Okay, enough from me. This is a problem that must be addressed over the next few years. It will be exciting to watch. I hope we get it right!
You’ve put your finger on the problem…the structure we have in the Joint Staff spends most of its time on day-to-day process, and not adding much value to it. The combatant commands already do the operational day-to-day work, and the services do the same on the organize, train, and equip side…and neither welcomes the Joint Staff breathing down their necks while they’re doing it. Strip it down to bare bones, and focus it on strategic problems. But don’t give it the impossible task of “ensuring national strategic success.” Unless given authorities currently reserved for the political leadership, at best just be able to fulfill the current mission of the Joint Staff: to provide expert military advice to the SECDEF and the President. Ensuring success requires providing coherent, consistent direction across the government, and the resources required…that responsibility is also reserved for the President and Congress.
If you’re going to maintain a young staff, you’ll need to design a path out of the GS (or JS) as well, lest it become an unattractive, dead-end assignment, particularly if you’re plucking officers fresh off company command or battalion/squadron/ship XO/Ops O and diverting them to a track that may them to miss selection for the next level of command (unless you don’t keep them long, which defeats some of the purpose).

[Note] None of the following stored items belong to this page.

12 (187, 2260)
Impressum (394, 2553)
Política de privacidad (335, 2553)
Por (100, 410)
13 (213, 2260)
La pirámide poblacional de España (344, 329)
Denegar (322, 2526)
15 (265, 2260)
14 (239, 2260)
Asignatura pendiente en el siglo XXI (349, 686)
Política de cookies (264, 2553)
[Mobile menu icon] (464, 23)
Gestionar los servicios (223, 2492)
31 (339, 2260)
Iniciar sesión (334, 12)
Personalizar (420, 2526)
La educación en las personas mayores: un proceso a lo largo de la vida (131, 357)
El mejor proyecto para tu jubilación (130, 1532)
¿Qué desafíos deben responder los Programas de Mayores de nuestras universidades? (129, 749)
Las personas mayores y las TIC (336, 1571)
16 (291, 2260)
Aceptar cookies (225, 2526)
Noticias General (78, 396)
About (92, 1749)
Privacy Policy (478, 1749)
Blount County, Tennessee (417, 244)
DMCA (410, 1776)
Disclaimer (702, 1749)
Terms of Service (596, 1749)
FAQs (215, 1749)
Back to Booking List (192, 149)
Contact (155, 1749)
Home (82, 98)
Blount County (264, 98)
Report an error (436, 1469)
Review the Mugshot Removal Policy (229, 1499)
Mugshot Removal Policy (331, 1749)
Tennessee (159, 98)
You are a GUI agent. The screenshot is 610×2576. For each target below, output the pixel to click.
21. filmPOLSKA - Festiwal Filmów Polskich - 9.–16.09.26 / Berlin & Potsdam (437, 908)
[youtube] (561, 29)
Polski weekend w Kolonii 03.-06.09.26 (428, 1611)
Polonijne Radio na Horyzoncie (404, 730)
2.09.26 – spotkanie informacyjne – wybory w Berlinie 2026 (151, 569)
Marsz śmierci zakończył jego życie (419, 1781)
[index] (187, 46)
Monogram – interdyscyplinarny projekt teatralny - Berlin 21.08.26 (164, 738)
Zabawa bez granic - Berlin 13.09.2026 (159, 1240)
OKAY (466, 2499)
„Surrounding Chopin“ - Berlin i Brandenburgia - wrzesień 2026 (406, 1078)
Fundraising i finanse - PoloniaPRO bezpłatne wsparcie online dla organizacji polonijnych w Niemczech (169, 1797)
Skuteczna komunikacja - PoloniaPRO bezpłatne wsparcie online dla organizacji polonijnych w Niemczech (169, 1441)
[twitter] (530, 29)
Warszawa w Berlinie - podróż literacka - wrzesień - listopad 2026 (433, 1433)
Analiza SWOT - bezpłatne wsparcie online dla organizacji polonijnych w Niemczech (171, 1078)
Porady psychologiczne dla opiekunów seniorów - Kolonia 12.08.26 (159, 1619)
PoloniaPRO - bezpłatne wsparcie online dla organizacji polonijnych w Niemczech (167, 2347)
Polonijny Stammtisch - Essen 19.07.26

Last, with all due to Eliot Cohen, the youth of WWII and post-WWII leadership was more due to position and timing than deliberate design. The military’s rapid expansion and high attrition rate for those unable or unlucky catapulted pre-war majors and light colonels into general’s billets, and the transition to the Cold War sustained the size of the force that kept them there, rather than dropping back as happened with mass demobilization after WWI.